GOAL OF THE EXERCISE
What lines in the records below hold the string "account"? Please show them.
# # #
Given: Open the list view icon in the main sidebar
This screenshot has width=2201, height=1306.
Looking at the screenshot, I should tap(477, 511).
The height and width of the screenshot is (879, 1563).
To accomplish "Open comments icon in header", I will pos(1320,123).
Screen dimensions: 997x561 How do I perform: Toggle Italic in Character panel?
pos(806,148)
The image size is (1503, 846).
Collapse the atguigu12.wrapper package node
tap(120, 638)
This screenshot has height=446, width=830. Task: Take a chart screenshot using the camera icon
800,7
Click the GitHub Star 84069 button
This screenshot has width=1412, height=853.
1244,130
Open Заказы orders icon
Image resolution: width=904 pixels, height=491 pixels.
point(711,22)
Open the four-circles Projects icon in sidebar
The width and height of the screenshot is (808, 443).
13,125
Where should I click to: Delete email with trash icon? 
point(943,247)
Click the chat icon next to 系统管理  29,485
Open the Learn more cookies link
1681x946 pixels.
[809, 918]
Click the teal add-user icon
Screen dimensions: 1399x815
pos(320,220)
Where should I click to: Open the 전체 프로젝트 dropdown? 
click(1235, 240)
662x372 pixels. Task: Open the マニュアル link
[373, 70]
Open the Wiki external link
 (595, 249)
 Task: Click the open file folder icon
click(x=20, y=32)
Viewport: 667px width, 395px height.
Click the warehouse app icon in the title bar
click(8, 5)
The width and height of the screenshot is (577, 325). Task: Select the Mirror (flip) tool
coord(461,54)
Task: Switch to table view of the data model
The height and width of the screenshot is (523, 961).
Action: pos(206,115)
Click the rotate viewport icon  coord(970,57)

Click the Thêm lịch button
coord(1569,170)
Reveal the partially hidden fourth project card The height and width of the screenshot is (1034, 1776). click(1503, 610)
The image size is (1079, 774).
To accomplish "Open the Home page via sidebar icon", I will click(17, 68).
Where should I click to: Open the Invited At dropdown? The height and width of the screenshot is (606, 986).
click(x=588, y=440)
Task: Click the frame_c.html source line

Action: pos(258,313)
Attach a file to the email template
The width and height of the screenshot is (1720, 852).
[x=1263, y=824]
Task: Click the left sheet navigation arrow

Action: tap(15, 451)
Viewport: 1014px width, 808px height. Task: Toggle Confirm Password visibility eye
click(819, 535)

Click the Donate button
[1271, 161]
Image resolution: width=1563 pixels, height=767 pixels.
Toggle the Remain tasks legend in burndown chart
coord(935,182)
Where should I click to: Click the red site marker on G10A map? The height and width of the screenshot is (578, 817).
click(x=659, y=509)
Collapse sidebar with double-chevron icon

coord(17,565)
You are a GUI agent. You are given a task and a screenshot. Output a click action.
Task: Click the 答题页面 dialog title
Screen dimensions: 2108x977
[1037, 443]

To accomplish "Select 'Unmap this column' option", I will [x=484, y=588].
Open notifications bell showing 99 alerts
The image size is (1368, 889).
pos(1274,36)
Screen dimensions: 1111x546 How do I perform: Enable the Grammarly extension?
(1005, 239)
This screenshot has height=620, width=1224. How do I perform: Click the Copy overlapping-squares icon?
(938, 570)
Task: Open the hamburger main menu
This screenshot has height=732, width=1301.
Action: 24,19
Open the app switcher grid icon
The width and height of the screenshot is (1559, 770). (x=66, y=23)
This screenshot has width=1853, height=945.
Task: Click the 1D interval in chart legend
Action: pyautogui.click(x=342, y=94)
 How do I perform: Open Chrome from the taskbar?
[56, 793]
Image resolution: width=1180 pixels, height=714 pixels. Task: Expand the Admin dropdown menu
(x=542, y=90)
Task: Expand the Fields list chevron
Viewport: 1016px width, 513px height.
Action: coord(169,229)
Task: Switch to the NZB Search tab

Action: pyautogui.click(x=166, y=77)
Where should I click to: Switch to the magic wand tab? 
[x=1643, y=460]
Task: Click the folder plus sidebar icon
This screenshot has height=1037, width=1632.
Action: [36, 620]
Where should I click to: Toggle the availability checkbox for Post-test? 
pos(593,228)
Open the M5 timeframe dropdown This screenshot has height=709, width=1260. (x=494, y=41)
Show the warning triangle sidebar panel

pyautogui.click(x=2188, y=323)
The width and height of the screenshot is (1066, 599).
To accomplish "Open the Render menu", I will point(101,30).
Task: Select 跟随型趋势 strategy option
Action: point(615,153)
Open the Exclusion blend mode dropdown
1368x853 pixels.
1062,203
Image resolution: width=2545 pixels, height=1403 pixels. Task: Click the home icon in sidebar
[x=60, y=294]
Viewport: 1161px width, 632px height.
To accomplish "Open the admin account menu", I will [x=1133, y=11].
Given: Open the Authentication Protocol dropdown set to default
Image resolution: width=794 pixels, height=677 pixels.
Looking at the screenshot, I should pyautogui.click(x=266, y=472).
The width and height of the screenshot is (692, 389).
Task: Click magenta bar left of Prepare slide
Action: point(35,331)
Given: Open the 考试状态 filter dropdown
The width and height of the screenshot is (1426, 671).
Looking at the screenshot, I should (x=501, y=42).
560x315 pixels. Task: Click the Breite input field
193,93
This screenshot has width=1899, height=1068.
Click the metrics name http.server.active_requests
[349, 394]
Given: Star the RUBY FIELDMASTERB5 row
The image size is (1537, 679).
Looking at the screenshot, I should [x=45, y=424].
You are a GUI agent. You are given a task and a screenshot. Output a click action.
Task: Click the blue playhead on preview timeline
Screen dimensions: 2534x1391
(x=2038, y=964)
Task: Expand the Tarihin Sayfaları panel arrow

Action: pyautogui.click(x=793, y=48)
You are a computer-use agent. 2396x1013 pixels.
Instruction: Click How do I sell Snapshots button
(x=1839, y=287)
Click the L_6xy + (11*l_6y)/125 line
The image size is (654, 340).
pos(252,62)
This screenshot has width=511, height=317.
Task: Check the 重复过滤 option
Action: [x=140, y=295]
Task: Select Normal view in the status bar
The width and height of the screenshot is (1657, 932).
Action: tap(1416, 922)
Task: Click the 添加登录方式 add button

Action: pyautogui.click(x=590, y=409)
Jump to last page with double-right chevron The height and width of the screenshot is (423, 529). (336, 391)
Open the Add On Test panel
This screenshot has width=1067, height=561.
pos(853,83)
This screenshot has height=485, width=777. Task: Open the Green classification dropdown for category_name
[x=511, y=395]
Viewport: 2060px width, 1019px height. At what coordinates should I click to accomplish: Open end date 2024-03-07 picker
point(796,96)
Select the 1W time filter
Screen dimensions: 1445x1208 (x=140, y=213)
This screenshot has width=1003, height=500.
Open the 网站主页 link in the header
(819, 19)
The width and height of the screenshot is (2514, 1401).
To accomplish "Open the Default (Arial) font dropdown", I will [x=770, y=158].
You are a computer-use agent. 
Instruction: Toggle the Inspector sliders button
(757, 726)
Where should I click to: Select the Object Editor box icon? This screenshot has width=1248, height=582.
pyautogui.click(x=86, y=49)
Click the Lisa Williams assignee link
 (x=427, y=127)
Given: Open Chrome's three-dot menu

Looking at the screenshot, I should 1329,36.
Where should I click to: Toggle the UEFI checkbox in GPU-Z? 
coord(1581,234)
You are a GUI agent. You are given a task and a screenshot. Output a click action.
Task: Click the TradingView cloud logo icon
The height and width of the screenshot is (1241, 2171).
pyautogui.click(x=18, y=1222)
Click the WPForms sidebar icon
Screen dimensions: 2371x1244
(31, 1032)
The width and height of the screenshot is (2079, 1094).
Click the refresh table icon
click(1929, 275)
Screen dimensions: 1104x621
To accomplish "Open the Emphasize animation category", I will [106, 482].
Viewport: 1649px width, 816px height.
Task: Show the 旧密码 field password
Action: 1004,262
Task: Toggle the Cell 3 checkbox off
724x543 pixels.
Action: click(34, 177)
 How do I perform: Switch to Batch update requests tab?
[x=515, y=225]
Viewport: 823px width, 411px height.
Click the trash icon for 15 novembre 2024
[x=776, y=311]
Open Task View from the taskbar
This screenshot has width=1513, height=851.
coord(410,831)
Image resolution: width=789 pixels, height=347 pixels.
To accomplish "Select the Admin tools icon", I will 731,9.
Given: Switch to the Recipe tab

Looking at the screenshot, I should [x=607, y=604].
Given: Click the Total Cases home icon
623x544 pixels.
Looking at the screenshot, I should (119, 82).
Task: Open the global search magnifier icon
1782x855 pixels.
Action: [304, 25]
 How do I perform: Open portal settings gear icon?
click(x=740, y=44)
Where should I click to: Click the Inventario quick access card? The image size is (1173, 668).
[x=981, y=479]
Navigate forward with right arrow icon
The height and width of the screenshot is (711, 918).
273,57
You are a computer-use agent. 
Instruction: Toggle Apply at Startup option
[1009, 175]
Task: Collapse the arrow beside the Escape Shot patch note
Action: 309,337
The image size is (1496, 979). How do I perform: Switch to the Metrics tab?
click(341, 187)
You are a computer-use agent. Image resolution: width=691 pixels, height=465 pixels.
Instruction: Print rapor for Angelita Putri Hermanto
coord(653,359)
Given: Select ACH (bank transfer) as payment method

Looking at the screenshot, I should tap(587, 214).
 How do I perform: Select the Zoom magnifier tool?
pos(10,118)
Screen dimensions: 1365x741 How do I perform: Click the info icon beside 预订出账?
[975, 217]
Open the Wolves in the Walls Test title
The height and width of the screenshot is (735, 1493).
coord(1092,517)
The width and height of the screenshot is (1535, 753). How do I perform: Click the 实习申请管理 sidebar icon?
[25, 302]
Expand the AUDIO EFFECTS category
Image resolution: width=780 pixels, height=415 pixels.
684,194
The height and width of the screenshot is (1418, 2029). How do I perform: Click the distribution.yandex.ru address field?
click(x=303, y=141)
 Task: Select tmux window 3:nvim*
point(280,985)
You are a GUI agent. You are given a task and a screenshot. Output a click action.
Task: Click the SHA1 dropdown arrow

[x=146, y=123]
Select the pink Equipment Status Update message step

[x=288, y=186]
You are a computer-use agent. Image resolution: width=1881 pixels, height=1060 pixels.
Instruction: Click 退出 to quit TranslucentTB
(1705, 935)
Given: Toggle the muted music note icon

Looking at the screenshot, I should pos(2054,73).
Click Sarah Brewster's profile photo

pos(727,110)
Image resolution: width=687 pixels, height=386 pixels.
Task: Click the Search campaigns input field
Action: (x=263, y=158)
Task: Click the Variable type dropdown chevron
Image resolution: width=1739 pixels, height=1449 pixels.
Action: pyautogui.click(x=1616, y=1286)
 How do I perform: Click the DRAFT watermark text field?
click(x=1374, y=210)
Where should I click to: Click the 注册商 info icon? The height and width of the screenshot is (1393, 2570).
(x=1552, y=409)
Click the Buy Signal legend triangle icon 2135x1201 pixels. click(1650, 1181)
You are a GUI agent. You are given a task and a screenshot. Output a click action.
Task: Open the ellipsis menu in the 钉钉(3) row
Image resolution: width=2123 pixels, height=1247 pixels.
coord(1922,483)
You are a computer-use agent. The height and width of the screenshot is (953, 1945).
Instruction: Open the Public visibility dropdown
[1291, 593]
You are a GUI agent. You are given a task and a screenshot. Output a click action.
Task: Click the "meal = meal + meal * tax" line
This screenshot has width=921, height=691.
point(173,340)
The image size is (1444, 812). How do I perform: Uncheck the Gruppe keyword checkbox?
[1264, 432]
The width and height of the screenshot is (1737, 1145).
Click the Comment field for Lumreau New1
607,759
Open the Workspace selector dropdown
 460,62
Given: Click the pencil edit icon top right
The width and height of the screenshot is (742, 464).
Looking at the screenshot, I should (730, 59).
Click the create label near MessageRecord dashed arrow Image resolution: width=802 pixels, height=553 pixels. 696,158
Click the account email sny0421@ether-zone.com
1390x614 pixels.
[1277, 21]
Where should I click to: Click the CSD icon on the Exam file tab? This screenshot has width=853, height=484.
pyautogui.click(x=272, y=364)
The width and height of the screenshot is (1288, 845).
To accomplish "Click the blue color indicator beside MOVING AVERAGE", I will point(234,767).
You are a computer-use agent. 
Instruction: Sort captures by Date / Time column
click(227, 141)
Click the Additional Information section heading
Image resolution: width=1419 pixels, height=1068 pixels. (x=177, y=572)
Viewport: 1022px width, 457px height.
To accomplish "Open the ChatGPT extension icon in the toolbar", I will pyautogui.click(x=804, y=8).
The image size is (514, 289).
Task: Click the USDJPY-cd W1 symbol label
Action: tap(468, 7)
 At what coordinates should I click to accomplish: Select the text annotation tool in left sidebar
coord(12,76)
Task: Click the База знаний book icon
# # #
ANSWER TO THIS TASK
To accomplish "Open the admin account menu", I will [x=1133, y=11].
Click the account email sny0421@ether-zone.com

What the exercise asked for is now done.